### DIRECTIONS FOR THIS TASK
Find the string "legend" in the data, and copy out each line that has it.
========
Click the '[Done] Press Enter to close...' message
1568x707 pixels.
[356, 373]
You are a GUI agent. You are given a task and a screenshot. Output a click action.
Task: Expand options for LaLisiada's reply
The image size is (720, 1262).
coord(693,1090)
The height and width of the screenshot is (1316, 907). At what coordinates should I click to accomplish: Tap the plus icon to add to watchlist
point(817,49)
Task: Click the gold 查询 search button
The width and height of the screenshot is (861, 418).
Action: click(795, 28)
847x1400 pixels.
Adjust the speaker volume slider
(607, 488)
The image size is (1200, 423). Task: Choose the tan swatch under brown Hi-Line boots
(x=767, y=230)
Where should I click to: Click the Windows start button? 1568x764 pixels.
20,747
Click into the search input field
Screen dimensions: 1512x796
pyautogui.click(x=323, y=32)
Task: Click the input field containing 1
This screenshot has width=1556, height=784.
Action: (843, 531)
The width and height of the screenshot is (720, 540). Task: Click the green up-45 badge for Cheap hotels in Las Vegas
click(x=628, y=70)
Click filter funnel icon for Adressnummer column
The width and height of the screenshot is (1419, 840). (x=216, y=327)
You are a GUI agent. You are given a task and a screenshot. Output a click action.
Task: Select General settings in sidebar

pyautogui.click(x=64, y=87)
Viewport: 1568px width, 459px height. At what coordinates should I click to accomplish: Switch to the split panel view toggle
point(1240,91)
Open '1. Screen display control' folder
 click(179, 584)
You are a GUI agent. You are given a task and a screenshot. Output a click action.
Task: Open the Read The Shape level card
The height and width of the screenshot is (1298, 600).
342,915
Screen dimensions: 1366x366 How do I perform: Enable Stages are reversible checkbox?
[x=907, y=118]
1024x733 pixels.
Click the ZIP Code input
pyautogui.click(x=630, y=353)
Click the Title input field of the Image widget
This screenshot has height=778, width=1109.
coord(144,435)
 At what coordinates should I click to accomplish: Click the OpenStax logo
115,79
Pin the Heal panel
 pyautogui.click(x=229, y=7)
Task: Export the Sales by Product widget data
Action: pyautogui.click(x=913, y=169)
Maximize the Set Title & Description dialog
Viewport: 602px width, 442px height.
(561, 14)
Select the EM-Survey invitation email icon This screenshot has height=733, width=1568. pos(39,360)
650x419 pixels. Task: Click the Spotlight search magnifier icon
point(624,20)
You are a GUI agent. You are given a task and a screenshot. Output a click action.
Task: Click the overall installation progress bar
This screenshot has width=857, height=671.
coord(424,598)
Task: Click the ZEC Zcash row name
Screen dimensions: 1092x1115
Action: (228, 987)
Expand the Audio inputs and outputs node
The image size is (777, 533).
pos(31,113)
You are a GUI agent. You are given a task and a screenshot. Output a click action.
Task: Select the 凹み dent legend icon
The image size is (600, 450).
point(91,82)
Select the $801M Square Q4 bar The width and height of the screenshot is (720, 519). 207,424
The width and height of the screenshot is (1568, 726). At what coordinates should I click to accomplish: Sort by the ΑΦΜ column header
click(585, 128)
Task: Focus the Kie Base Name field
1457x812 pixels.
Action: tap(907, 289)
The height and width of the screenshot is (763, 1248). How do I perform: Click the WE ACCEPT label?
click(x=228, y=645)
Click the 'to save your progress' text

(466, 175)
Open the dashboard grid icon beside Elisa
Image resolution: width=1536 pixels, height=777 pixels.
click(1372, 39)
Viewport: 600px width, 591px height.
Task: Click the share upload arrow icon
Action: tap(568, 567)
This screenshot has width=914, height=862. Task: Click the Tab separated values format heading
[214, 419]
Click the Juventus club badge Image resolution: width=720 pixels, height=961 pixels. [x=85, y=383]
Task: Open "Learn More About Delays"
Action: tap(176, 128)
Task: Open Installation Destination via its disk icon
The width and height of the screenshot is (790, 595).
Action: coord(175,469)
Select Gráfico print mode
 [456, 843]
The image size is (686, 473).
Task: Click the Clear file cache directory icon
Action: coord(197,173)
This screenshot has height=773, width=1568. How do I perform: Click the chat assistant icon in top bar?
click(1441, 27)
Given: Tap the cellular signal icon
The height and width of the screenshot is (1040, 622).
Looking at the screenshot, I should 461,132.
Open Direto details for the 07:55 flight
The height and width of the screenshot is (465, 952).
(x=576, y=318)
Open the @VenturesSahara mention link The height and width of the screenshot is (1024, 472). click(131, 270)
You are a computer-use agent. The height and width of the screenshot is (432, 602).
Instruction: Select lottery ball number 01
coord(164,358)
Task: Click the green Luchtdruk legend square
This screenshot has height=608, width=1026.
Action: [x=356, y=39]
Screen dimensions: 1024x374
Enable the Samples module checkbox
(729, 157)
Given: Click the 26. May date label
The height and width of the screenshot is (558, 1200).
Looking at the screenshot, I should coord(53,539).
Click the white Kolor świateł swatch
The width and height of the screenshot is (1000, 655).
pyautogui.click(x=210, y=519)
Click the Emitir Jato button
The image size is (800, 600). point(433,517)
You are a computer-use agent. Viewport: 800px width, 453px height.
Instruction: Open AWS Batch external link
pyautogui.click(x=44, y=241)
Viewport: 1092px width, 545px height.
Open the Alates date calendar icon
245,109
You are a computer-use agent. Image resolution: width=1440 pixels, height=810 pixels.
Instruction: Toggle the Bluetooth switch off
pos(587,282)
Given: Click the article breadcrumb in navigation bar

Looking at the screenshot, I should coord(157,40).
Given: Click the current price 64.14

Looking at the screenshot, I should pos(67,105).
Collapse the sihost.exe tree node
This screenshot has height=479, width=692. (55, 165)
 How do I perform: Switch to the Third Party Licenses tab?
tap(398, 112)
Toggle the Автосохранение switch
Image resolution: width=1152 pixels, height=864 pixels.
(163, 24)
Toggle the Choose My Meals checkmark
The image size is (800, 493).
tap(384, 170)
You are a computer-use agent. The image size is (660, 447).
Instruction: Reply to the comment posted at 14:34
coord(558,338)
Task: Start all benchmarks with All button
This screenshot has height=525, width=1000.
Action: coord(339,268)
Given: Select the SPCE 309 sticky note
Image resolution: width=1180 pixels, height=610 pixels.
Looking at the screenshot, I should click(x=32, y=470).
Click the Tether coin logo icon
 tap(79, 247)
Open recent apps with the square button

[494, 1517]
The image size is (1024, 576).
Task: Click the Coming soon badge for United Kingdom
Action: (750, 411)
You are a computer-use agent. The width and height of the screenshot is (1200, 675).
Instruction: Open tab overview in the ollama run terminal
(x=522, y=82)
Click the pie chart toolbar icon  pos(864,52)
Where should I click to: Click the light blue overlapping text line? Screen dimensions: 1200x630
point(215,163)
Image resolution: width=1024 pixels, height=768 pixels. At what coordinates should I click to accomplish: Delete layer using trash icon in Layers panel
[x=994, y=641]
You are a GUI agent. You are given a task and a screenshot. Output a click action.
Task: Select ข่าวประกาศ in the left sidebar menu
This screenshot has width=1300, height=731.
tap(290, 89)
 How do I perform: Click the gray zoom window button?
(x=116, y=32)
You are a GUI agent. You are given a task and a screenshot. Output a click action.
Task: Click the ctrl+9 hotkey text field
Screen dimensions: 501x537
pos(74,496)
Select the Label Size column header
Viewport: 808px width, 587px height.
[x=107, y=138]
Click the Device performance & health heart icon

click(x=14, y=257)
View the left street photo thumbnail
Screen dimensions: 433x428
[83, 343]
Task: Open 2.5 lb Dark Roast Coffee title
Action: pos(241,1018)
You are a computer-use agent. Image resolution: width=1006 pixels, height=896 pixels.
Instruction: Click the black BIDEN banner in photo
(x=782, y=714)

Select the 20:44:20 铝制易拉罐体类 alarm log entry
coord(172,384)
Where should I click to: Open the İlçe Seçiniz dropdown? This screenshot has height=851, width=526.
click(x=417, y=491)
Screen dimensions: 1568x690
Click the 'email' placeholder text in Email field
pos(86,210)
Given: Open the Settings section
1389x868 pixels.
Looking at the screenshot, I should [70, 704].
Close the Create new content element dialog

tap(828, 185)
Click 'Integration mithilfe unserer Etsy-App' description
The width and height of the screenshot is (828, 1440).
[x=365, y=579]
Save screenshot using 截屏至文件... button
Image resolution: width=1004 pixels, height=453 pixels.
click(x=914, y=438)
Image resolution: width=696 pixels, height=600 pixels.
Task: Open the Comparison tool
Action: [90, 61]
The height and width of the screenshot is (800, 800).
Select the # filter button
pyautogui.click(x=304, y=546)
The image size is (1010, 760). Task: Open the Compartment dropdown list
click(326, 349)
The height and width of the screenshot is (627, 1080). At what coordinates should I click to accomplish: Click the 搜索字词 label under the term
========
### RESPONSE TO THE TASK
Task: Select the 凹み dent legend icon
Task: Click the green Luchtdruk legend square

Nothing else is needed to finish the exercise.